High-level Radioactive Waste Management

High-level radioactive waste management concerns management and disposal of highly radioactive materials created during production of nuclear power and nuclear weapons. The technical issues in accomplishing this are daunting, due to the extremely long periods radioactive wastes remain dangerous to living organisms. Of particular concern are two long-lived fission products, technetium-99 (half-life 220,000 years) and iodine-129 (half-life 15.7 million years), which dominate spent nuclear fuel radioactivity after a few thousand years. The most troublesome transuranic elements in spent fuel are neptunium-237 (half-life two million years) and plutonium-239 (half-life 24,000 years). Consequently, high-level radioactive waste requires sophisticated treatment and management to successfully isolate it from the biosphere. This usually necessitates treatment, followed by a long-term management strategy involving permanent storage, disposal or transformation of the waste into a non-toxic form.

Radioactive decay follows the half-life rule, which means that the rate of decay is inversely proportional to the duration of decay. In other words, the radiation from a long-lived isotope like iodine-129 will be much less intense than that of short-lived isotope like iodine-131.
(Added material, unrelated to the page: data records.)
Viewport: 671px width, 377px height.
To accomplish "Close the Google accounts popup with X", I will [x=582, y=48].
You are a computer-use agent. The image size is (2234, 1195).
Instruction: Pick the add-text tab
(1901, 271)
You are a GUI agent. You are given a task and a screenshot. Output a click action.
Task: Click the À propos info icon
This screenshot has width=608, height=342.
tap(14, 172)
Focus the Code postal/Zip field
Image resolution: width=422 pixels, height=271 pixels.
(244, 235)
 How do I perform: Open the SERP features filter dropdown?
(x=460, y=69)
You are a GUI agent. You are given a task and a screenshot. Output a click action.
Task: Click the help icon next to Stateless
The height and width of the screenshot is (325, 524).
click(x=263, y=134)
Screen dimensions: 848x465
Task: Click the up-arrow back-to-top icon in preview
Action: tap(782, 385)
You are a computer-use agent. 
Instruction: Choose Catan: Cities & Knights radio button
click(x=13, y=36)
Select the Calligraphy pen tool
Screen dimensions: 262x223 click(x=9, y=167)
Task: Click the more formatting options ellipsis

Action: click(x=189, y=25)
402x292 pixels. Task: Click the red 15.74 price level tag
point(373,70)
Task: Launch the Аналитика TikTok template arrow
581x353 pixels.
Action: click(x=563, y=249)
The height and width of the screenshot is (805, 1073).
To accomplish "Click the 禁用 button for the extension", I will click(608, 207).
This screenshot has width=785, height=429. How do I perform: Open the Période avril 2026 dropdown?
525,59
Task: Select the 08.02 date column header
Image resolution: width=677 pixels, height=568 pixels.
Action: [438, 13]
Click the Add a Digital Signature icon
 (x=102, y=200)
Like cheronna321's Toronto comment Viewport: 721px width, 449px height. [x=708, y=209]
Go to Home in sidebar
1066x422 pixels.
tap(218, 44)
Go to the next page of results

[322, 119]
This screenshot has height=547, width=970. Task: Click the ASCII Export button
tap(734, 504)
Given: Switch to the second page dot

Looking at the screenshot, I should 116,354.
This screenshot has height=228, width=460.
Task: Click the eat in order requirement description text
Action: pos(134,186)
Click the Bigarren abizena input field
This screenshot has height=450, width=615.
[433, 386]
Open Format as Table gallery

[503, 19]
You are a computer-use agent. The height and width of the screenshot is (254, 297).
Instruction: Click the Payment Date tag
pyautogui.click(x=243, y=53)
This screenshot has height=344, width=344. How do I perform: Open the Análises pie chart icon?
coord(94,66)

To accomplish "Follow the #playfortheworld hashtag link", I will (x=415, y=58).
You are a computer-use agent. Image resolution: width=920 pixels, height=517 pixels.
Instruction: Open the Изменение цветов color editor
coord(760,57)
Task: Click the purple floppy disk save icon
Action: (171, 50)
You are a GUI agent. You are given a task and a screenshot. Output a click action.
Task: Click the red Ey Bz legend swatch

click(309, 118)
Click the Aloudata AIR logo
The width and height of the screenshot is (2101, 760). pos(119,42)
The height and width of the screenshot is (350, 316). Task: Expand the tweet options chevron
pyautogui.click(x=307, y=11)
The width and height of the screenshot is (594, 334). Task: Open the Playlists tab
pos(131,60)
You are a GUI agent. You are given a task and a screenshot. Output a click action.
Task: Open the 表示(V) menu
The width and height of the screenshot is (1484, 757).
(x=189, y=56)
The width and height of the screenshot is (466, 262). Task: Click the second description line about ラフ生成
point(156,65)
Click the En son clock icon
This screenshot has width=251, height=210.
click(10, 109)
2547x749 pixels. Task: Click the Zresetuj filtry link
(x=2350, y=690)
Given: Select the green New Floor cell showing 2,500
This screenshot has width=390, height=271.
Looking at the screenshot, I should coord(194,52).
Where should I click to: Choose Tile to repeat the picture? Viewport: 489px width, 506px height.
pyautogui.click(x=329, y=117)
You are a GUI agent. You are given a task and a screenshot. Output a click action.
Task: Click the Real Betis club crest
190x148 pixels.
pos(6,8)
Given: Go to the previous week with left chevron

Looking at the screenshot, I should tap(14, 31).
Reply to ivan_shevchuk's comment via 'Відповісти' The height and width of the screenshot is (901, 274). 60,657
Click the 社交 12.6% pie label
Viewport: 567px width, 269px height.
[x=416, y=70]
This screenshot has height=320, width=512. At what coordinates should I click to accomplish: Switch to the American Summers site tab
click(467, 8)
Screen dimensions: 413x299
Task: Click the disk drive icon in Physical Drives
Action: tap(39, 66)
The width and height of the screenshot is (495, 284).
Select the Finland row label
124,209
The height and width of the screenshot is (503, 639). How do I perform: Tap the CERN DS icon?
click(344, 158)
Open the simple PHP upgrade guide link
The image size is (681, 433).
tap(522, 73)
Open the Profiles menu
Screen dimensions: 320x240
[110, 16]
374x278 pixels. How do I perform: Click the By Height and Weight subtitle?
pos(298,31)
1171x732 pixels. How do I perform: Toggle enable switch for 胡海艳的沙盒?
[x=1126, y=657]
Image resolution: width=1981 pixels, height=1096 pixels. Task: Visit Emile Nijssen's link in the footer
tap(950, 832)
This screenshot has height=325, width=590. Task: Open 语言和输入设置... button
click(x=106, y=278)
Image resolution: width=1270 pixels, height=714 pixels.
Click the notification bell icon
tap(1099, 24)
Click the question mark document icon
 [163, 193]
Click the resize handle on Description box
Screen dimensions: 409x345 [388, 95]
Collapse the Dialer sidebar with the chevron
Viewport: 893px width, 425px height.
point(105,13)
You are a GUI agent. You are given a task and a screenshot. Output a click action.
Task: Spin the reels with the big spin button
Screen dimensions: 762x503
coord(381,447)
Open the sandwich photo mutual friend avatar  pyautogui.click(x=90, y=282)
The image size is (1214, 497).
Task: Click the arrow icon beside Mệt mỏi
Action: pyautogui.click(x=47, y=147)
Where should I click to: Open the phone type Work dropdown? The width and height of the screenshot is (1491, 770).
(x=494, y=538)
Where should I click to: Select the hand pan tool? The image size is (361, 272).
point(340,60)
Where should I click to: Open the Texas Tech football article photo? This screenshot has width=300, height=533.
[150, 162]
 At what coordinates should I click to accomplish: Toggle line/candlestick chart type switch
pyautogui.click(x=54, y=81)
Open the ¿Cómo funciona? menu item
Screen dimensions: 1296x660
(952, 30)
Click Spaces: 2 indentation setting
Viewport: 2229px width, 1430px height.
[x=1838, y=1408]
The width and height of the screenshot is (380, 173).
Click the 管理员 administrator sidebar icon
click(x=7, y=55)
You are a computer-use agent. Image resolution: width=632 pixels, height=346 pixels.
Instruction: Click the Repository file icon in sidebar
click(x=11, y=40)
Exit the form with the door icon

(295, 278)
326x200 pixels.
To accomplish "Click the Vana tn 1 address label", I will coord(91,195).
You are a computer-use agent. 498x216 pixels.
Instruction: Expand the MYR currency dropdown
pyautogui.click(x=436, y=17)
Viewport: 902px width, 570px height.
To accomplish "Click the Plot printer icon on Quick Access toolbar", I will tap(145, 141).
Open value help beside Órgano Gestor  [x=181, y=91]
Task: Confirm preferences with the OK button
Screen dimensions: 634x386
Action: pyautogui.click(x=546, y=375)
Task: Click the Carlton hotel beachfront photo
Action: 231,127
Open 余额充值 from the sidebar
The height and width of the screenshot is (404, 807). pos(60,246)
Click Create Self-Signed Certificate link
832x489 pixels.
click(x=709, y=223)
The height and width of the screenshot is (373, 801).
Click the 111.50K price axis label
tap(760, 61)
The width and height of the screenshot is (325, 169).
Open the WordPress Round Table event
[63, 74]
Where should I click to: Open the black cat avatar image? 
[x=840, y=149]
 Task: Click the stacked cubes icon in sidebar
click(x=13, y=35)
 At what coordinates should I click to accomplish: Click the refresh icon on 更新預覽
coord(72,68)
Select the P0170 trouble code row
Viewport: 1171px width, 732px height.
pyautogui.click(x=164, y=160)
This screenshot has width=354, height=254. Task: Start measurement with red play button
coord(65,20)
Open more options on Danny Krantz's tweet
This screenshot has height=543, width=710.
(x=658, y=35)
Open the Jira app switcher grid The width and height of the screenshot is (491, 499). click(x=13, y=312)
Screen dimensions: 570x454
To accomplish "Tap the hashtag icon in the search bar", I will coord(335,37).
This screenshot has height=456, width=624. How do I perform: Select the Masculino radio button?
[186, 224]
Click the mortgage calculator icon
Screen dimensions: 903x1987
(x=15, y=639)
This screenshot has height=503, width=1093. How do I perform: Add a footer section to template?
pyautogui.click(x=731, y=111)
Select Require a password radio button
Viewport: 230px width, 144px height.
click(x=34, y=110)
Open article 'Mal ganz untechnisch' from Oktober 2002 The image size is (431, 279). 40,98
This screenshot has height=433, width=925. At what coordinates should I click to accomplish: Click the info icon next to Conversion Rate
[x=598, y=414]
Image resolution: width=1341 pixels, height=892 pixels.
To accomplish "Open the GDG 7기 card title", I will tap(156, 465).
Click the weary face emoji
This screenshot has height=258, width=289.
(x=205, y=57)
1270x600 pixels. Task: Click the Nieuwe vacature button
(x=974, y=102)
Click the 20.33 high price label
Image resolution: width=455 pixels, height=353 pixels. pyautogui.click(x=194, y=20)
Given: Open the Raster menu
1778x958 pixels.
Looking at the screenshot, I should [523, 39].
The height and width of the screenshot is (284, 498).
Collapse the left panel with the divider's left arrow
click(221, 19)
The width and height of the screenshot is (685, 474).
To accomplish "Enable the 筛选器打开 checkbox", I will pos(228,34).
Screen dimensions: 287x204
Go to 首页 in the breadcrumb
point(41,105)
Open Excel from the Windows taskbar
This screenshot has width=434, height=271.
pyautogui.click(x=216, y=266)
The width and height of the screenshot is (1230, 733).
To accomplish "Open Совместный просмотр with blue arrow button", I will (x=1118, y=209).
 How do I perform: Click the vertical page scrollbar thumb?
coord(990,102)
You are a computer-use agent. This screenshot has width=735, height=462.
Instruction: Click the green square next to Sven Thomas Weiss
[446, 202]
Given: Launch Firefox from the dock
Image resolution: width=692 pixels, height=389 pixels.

Governments around the world are considering a range of waste management and disposal options, usually involving deep-geologic placement, although there has been limited progress toward implementing long-term waste management solutions. This is partly because the timeframes in question when dealing with radioactive waste range from 10,000 to millions of years, according to studies based on the effect of estimated radiation doses. Breeder reactors can use recycled waste from light water reactors as a fuel, extracting additional energy while transmutating it to isotopes that would be safe after hundreds, instead of tens of thousands of years.